What you need to do -> Every line of the data must appear again in the answer, exactly as written.

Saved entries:
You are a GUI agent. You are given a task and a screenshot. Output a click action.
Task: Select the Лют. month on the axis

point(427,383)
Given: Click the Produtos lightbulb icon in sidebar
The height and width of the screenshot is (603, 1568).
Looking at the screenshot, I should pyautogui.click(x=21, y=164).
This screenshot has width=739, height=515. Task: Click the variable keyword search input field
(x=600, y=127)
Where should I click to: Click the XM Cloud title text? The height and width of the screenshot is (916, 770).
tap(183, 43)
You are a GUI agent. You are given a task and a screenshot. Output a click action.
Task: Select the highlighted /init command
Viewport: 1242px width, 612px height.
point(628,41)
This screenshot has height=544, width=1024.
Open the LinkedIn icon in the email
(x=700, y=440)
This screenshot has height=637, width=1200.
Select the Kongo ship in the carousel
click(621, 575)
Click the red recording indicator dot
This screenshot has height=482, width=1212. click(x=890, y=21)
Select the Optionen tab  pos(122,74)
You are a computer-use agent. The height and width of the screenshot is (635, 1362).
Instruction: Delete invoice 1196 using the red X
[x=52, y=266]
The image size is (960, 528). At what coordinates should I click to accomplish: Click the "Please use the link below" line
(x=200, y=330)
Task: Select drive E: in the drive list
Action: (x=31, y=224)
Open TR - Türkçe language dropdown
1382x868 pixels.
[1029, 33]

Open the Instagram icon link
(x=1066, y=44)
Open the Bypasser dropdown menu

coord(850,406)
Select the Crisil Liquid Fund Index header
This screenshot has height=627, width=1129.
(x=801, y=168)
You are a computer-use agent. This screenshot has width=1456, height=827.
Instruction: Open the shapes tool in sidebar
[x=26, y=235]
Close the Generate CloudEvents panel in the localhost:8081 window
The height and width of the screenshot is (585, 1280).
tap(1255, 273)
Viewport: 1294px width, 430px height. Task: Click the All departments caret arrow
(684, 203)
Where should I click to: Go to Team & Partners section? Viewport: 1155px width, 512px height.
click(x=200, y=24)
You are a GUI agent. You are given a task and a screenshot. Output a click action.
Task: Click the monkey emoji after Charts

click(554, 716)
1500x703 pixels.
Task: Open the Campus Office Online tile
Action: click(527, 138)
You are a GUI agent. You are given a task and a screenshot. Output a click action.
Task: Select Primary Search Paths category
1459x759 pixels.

Response to the task ->
You are a GUI agent. You are given a task and a screenshot. Output a click action.
Task: Select the Лют. month on the axis

point(427,383)
Given: Click the Produtos lightbulb icon in sidebar
The height and width of the screenshot is (603, 1568).
Looking at the screenshot, I should pyautogui.click(x=21, y=164).
This screenshot has width=739, height=515. Task: Click the variable keyword search input field
(x=600, y=127)
Where should I click to: Click the XM Cloud title text? The height and width of the screenshot is (916, 770).
tap(183, 43)
You are a GUI agent. You are given a task and a screenshot. Output a click action.
Task: Select the highlighted /init command
Viewport: 1242px width, 612px height.
point(628,41)
This screenshot has height=544, width=1024.
Open the LinkedIn icon in the email
(x=700, y=440)
This screenshot has height=637, width=1200.
Select the Kongo ship in the carousel
click(621, 575)
Click the red recording indicator dot
This screenshot has height=482, width=1212. click(x=890, y=21)
Select the Optionen tab  pos(122,74)
You are a computer-use agent. The height and width of the screenshot is (635, 1362).
Instruction: Delete invoice 1196 using the red X
[x=52, y=266]
The image size is (960, 528). At what coordinates should I click to accomplish: Click the "Please use the link below" line
(x=200, y=330)
Task: Select drive E: in the drive list
Action: (x=31, y=224)
Open TR - Türkçe language dropdown
1382x868 pixels.
[1029, 33]

Open the Instagram icon link
(x=1066, y=44)
Open the Bypasser dropdown menu

coord(850,406)
Select the Crisil Liquid Fund Index header
This screenshot has height=627, width=1129.
(x=801, y=168)
You are a computer-use agent. This screenshot has width=1456, height=827.
Instruction: Open the shapes tool in sidebar
[x=26, y=235]
Close the Generate CloudEvents panel in the localhost:8081 window
The height and width of the screenshot is (585, 1280).
tap(1255, 273)
Viewport: 1294px width, 430px height. Task: Click the All departments caret arrow
(684, 203)
Where should I click to: Go to Team & Partners section? Viewport: 1155px width, 512px height.
click(x=200, y=24)
You are a GUI agent. You are given a task and a screenshot. Output a click action.
Task: Click the monkey emoji after Charts

click(554, 716)
1500x703 pixels.
Task: Open the Campus Office Online tile
Action: click(527, 138)
You are a GUI agent. You are given a task and a screenshot. Output a click action.
Task: Select Primary Search Paths category
1459x759 pixels.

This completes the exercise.